For those of you that thought you really knew me, I have a startling confession to make: I was a member of my high school show choir.
And I’m not even going to water this down the way head church parishioners dilute that “orange drink” to only about 12 percent “drink;” I participated in this activity for three years, I was the student director my senior year, and I even went to a show choir summer camp in 1999 (which actually wasn’t that bad. The girl-to-boy ratio was about 5:1 in the first place, and once you factored out all of the homosexuals, it was more like 37:1. This meant that I virtually had my pick of the litter. I had more girls there than Hugh Heffner at a Kenny Chesney concert).
And really, I can’t complain because my show choir experiences are part of what got Amy interested in me. She, too, was a show choir minion—attended the camp and the whole deal—and that shared memory sparked some of our earliest conversations. How could it not? Show choir boasts one of the most eccentric groups of participants, fans, and vicarious-living parents in the history of high school extracurricular activities.
I was reminded of all this on Saturday when I escorted Amy to the Midwest Classic in Danville, a local show choir tradition held at The Girl’s old high school (also the alma mater of Jerry and Dick van Dyke. Extreme).
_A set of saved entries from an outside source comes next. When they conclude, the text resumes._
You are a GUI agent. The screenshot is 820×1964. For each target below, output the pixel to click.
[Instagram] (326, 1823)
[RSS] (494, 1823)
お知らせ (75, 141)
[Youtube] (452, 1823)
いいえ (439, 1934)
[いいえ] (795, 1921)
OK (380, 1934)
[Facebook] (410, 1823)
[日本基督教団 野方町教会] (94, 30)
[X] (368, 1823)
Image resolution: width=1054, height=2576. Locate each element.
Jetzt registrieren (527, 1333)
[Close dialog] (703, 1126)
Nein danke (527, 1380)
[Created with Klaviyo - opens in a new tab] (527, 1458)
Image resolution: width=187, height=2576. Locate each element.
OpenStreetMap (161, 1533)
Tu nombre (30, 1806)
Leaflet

She really loved this stuff when she was still part of all the hoopla, and she hadn’t gone back to attend in a couple of years. She (we) had an excuse this time around because her little cousin was performing. So, go we did…
The school was packed tighter than Best Buy on the day after Christmas, and young teen girls romped through the hallways while their hair (real and otherwise) galloped along behind them like curly blonde steeds. These poor girls also have to wear about seven pounds of makeup, in which the process of application includes a brief 15 minute facial baking in a conventional oven set at 450 Degrees Fahrenheit. They come out looking vaguely similar to test subjects for Homer Simpson’s makeup gun.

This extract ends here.